My Left Foot

Saturday, November 29, 2008

I never liked shoes. Maybe because I feel my feet are bound in them. Maybe because their soles tend to wear out so fast and unevenly. Or maybe because I am unhappy with my feet.

When I was a kid my slippers would wear out in perfect circles below my heels. Growing up, I suffered through tough leather soles that restricted my natural foot motion. I have since ditched the leathers in favor of rubber, and my feet have never been happier.

I was clad in one such rubber-soled surf sandals when I had a moment of epiphany. For weeks I have been puzzling on why my left heel hurts after a fast run. I already use a wide running shoe designed for stabilizing overpronators like me. I have consciously changed my foot strike by landing on the balls (mid-to-forefoot) of my feet and giving my knees a slight bent for further dissipation of strike force. Why is there still a pressure-sensitive, coin-sized area of pain in my left heel? And why is my other heel not similarly bothered?

As I strolled on the grass and pondered on my heel problem, I spontaneously tried to walk with a forefoot strike using my surfer sandals. I was surprised by what I discovered. While my right foot did a strong, fluid, forefoot strike, my left foot had extreme difficulty. Nanoseconds after my left forefoot touched the ground, whatever little foot arch I have seemed to collapse. I found it hard to carry my entire weight on my left forefoot! While I can pose like a one-legged crane with my arched right midfoot, I would arch with difficulty on my left foot and my unbalanced self would land on my left heel. Half the time I am running, my left heel bears the brunt of my whole weight. I suppose by adaptation my left leg can manage the weight during steady runs, but at a faster tempo, the strike force multiplies my mass with acceleration.

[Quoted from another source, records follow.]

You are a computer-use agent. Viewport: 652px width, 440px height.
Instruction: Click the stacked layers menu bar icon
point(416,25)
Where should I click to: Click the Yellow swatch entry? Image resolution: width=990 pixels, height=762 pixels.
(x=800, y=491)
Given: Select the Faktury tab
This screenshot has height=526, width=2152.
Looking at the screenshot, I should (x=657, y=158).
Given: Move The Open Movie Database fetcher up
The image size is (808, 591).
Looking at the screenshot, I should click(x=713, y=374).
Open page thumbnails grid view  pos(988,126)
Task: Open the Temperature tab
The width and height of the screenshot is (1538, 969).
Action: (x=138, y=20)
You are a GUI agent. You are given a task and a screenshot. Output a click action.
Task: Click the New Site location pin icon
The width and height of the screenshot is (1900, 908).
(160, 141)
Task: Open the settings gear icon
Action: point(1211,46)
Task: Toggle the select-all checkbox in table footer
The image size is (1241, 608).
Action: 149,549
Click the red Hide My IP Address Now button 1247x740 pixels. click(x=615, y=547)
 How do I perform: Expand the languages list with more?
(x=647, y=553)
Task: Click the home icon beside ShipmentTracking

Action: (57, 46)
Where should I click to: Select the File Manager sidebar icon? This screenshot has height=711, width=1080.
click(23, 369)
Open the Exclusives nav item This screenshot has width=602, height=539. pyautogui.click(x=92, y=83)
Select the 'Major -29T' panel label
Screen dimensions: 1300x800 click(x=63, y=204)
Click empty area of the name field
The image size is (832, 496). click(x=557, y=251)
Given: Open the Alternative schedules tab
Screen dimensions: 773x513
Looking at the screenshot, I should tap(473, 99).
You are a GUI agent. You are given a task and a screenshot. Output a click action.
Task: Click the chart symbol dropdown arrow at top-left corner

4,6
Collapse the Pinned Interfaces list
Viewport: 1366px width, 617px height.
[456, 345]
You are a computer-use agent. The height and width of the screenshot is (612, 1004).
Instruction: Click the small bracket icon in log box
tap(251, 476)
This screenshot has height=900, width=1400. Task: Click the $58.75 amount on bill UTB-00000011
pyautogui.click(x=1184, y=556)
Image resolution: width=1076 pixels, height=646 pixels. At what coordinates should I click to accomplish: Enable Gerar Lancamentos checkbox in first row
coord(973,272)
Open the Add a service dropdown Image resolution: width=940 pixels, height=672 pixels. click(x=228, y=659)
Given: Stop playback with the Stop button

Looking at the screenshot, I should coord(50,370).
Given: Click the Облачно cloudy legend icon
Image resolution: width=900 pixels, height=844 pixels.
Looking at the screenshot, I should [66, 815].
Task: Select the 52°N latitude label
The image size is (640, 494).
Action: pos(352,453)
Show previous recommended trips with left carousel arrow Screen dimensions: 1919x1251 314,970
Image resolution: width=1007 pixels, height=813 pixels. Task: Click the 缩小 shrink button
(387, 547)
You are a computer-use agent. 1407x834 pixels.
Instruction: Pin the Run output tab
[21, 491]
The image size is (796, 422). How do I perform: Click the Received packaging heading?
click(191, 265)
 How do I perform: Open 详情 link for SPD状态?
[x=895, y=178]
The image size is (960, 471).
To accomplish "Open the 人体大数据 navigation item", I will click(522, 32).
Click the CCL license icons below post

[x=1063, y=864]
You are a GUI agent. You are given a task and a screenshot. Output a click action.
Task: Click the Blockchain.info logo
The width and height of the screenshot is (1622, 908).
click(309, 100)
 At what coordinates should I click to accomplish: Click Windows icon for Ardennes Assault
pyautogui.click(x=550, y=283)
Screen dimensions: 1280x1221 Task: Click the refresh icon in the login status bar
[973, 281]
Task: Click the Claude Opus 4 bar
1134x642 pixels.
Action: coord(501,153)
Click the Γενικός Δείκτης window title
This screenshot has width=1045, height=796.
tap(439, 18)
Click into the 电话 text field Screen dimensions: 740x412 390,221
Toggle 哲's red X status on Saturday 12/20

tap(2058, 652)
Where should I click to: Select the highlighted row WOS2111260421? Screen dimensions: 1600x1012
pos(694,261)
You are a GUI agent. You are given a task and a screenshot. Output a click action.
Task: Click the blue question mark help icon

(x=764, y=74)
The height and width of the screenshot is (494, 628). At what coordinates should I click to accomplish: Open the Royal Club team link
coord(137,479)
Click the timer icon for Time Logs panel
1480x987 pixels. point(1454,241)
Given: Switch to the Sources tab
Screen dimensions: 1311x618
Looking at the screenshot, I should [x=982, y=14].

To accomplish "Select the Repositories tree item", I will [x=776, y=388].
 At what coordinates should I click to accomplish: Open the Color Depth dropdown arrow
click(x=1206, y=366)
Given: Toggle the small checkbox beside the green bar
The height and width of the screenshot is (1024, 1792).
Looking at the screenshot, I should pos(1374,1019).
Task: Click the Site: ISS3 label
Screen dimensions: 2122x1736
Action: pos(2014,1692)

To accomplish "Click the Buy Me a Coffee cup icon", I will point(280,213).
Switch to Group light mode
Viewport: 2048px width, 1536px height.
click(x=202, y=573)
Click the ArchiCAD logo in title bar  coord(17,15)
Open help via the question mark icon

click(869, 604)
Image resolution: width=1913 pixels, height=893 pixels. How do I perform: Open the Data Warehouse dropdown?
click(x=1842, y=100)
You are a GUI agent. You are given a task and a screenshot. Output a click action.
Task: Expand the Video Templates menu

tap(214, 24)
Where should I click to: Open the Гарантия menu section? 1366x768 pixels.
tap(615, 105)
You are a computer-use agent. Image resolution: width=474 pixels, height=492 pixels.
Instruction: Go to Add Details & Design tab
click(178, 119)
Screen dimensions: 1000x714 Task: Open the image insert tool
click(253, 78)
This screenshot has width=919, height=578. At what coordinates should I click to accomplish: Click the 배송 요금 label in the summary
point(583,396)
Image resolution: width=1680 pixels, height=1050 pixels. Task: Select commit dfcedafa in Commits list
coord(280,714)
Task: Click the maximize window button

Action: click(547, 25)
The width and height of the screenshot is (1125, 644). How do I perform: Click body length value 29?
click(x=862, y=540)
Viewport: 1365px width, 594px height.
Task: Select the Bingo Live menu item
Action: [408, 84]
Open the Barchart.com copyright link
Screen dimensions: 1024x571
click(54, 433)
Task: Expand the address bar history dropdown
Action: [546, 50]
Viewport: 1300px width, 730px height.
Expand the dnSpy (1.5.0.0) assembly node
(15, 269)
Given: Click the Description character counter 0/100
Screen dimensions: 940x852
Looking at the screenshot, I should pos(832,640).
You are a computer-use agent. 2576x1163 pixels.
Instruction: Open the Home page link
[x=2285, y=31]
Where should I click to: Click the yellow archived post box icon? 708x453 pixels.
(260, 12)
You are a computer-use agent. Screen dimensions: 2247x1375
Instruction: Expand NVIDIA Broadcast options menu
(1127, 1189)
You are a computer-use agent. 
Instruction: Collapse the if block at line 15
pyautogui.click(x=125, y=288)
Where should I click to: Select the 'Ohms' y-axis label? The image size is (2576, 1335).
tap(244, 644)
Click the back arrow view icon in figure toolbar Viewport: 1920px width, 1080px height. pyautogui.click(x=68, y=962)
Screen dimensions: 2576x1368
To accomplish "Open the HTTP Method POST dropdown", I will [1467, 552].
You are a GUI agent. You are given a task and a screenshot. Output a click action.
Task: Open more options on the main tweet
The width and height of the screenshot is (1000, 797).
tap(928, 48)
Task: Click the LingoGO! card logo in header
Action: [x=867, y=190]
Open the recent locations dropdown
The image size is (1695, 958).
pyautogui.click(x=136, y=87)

So the root of my problem is my feet again. It explains a lot of things - why I hate running, why I never like shoes, why I could not be fast and why I doubt I will ever run fast. With a foot like that, how am I suppose to run a marathon?

By sheer will and God's grace I suppose. I looked at my two legs for affirmation. I remember them thin and bowed when I was a kid. By exercise I supposed they straightened, or at least appeared to be straight. The calves are bigger than average though. Maybe that was nature's way of compensating. Perhaps I can still teach my left foot to rise above its imperfection.